Dal dramma della perdita del lavoro, alle rigidità dei ruoli sociali, fino alle incolmabili distante generazionali, in termini di cultura e obiettivi, emerge un ritratto nerissimo di una società troppo distante dai suoi individui.

Requiem per Tokyo

Non c'è proprio verso di sorridere in questa edizione del Festival di Cannes. Non che qualcuno sano di mente avesse affidato tale prospettiva al film di Kiyoshi Kurosawa. Il regista di Kairo abbandona, con Tokyo Sonata, l'horror ma continua a raccontare di solitudini e malesseri inconciliabili. Anche se al centro delle vicende c'è una famiglia messa in crisi dalla perdita del lavoro di Ryuhei Sasaki, padre di famiglia rigido e autoritario, incapace di reagire alla situazione. Un evento che è contemporaneamente una tragedia economica ma ancor di più un marchio sociale, che Ryuhei tenterà di tenere nascosto per lungo tempo, perdendo progressivamente il contatto con la moglie e con i due figli. Il primo, impulsivo e confuso, finirà per arruolarsi nell'esercito americano, scatenando l'incredulità della madre e la rabbia del padre, il secondo, Kinji, è costretto a confrontarsi con tutti i divieti che la scuola e la famiglia pongono alla sua creatività e al suo talento naturale per il pianoforte.

Se all'apparenza Tokyo Sonata sembra poco più che un dramma intimista - e a volte persino scolastico - su una famiglia in disgregazione, è evidente che l'obiettivo di Kurosawa è quello di ampliare la sua riflessione al sistema culturale e economico giapponese.

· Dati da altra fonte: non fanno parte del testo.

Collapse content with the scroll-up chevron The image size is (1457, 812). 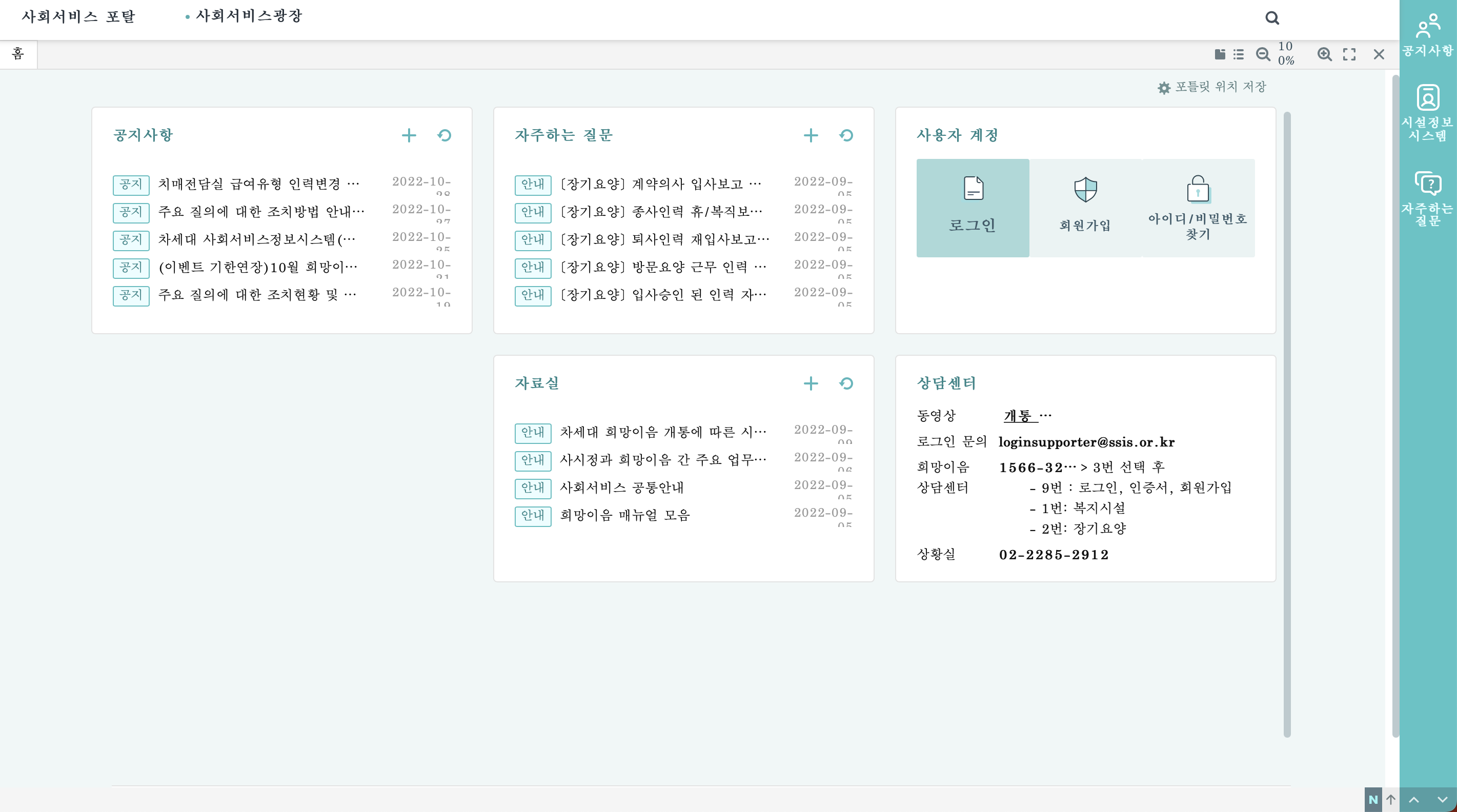(x=1413, y=800)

Dal dramma della perdita del lavoro, alla rigidità dei ruoli sociali, fino alle incolmabili distanze generazionali, in termini di cultura e obiettivi, emerge un ritratto nerissimo di una società troppo distante dai suoi individui, ingessata in una serie di forme e di rituali senza più significato, incapace di generare un senso di comunità collettivo e ossessionata dalla perdita dello status acquisito.

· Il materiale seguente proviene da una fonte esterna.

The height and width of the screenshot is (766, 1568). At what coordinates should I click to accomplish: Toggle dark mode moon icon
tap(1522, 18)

Non inganni neanche lo struggente finale. Tokyo Sonata non racconta, come può sembrare, semplicemente una crisi e una rinascita. Perché la riconciliazione è ottenuta col sangue e solo dopo aver toccato il fondo e soprattutto non è nient'altro che una possibilità, garantita dall'invasione della casualità nel quotidiano. Un dramma composto e riflessivo con pochi colpi d'ala e qualche leggera caduta di tono, ma prezioso perché capace di toccare il cuore delle cose, grazie soprattutto alle eccellenti prove di Teruyuki Kagawa, Haruka Igawa e Kai Inowaki, rispettivamente padre, madre e figlio minore di una famiglia strappata a forza al baratro dell'inconciliabilità.